■ **Work task**:
Leave out the pictures, and retype the remaining data exactly.

■ **Recorded information**:
★ ★ ★ ★

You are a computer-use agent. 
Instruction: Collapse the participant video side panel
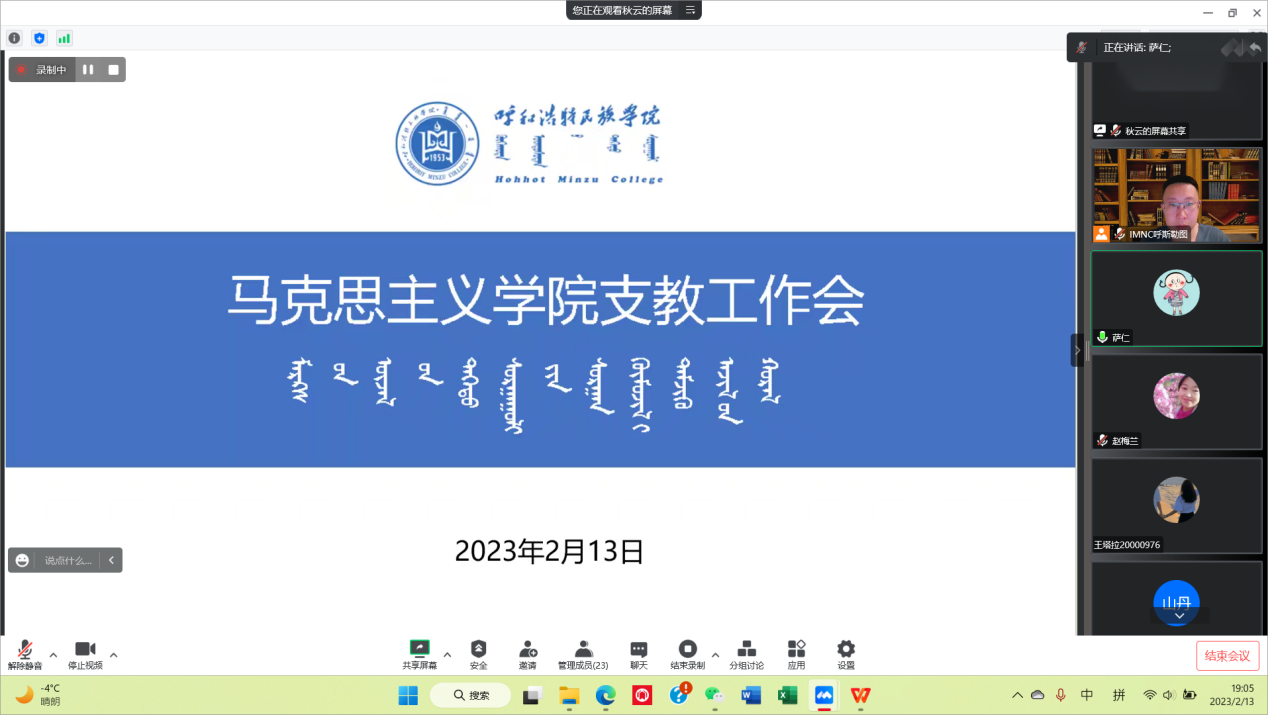(x=1077, y=350)
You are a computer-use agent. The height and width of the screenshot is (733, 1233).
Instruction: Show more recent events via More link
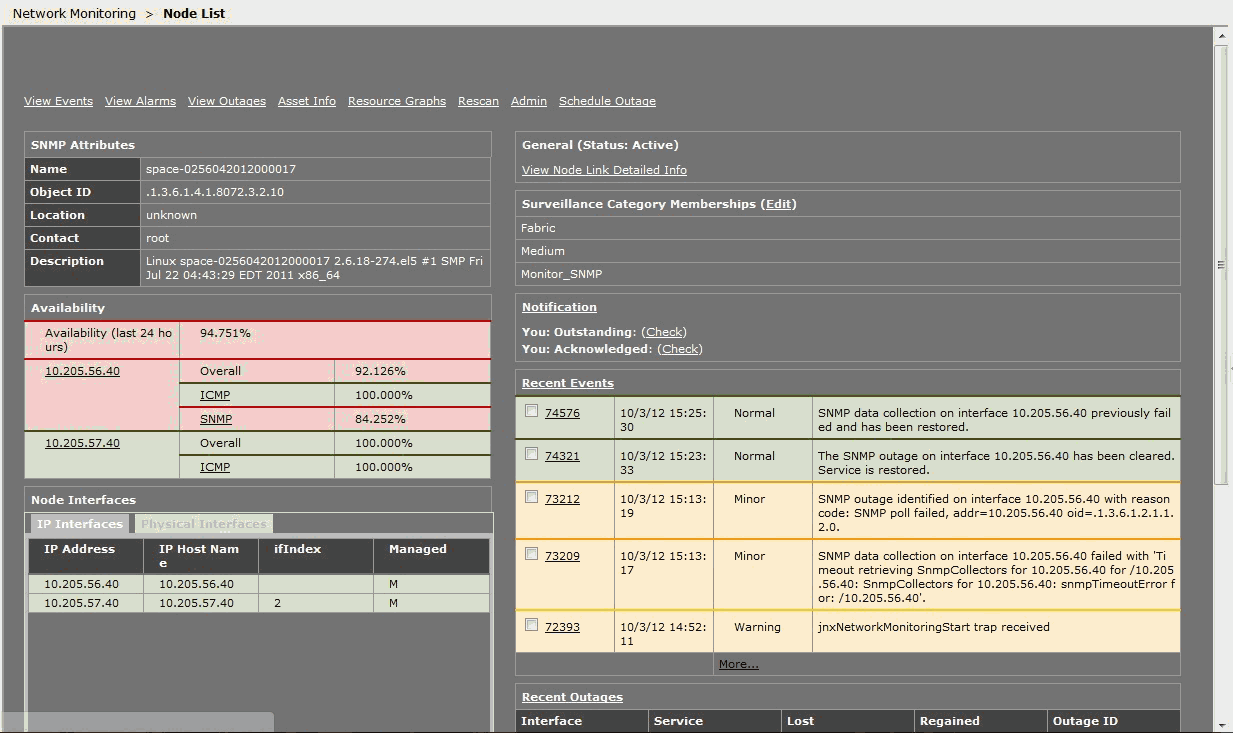738,663
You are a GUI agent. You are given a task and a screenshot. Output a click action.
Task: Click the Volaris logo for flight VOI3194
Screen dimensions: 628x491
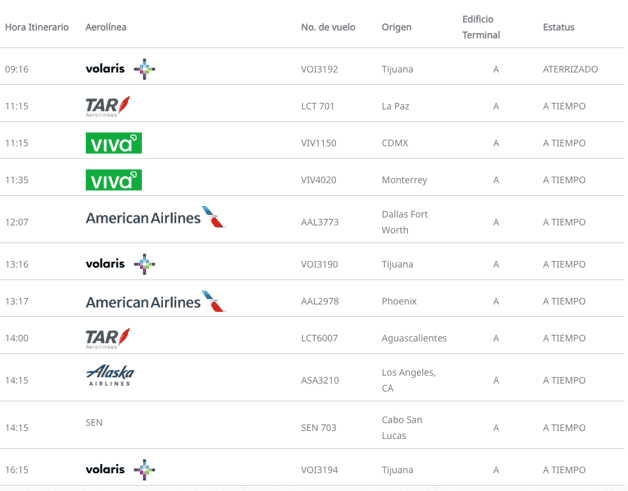coord(120,469)
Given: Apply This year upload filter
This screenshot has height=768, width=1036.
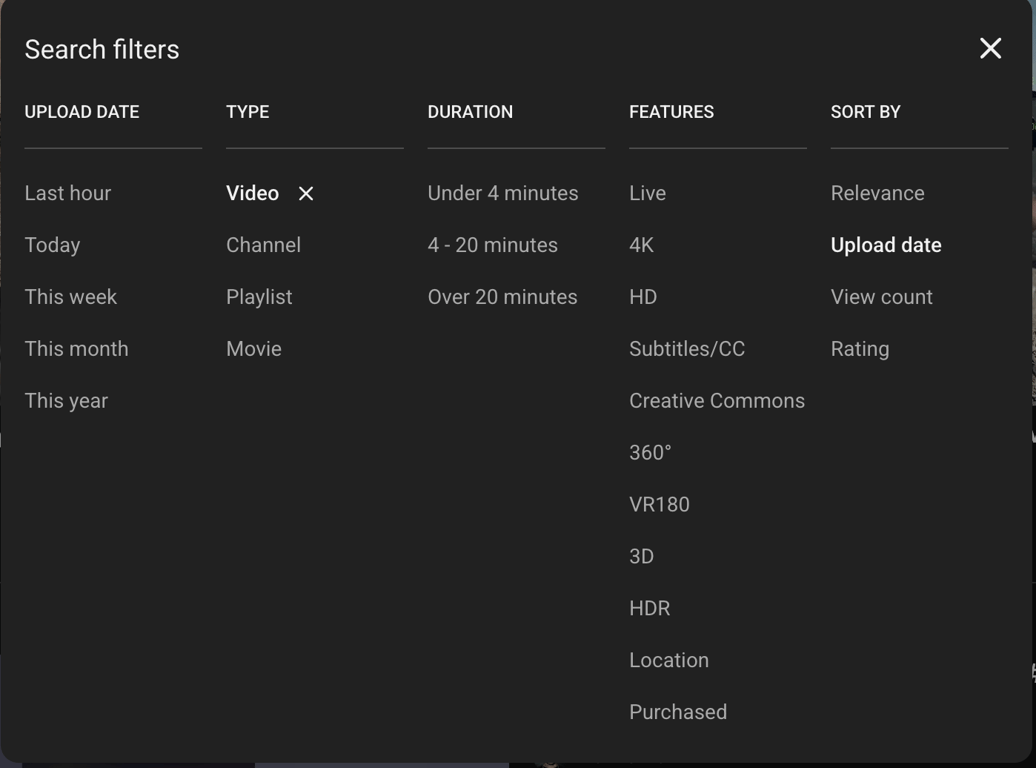Looking at the screenshot, I should point(66,401).
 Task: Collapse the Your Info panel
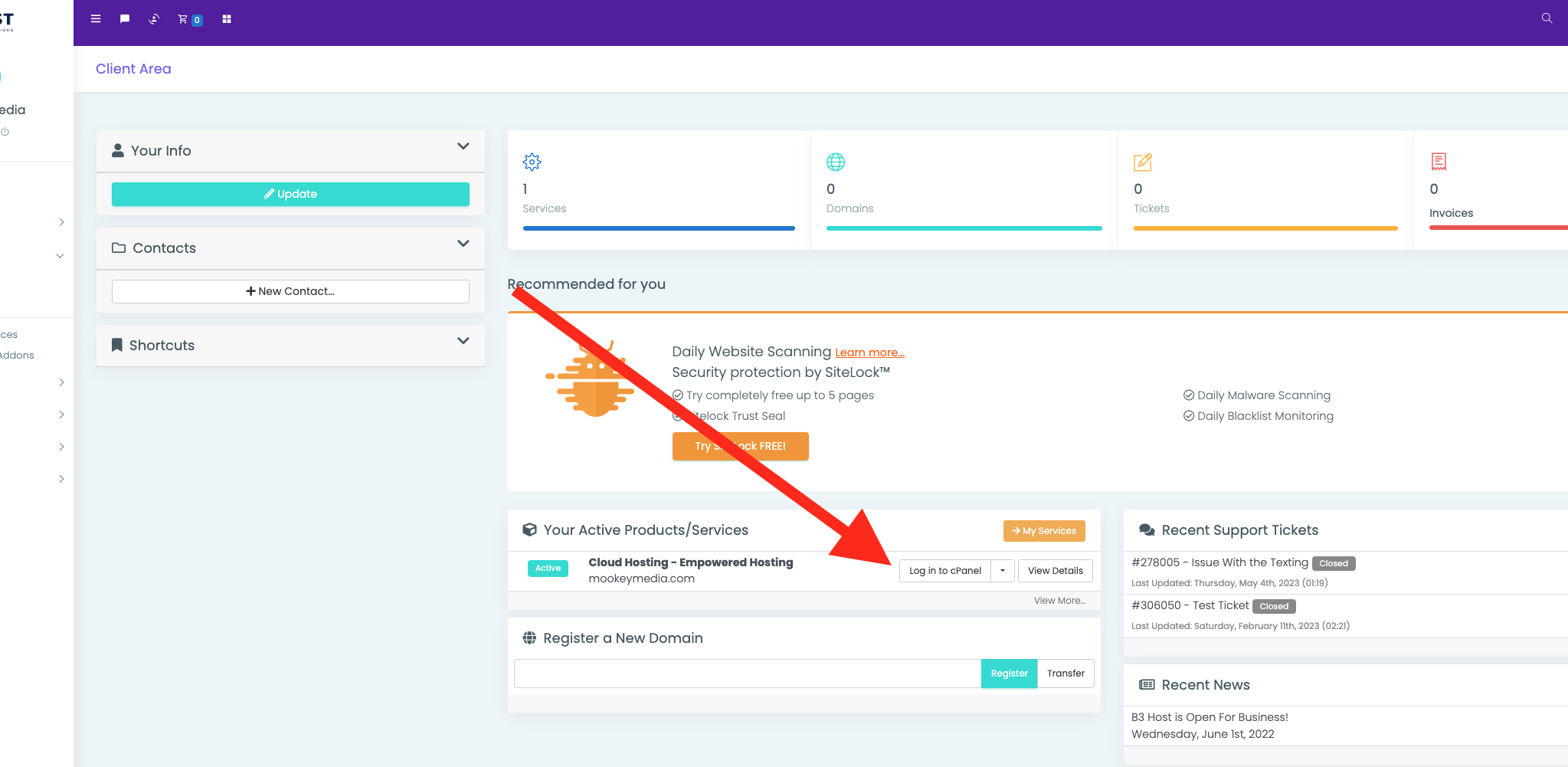point(463,146)
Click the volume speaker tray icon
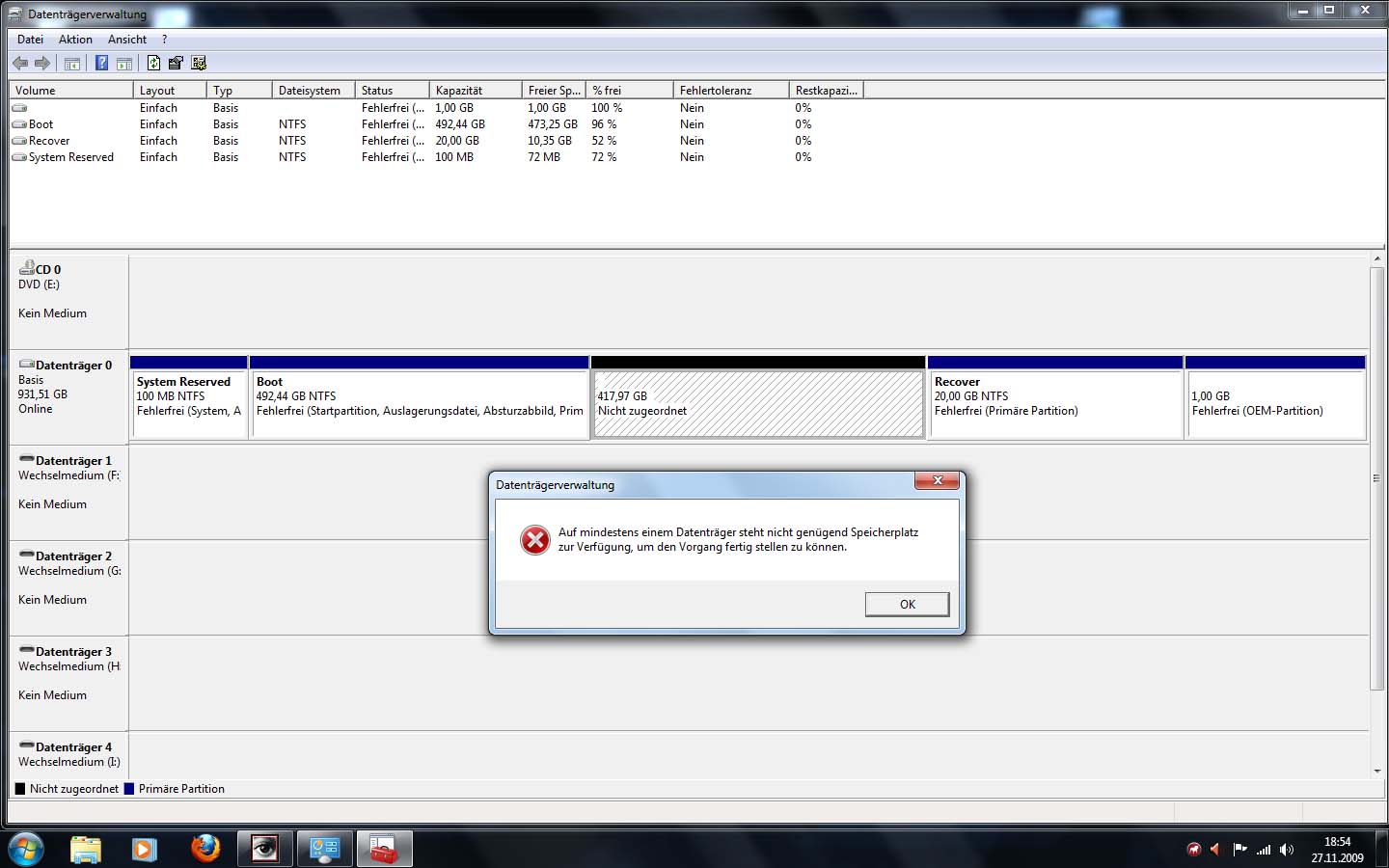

★ ★ ★ ★

■ **Reply**:
You are a computer-use agent. 
Instruction: Collapse the participant video side panel
(x=1077, y=350)
You are a computer-use agent. The height and width of the screenshot is (733, 1233).
Instruction: Show more recent events via More link
738,663
You are a GUI agent. You are given a task and a screenshot. Output a click action.
Task: Click the Volaris logo for flight VOI3194
Screen dimensions: 628x491
coord(120,469)
Given: Apply This year upload filter
This screenshot has height=768, width=1036.
Looking at the screenshot, I should point(66,401).
 Task: Collapse the Your Info panel
point(463,146)
Click the volume speaker tray icon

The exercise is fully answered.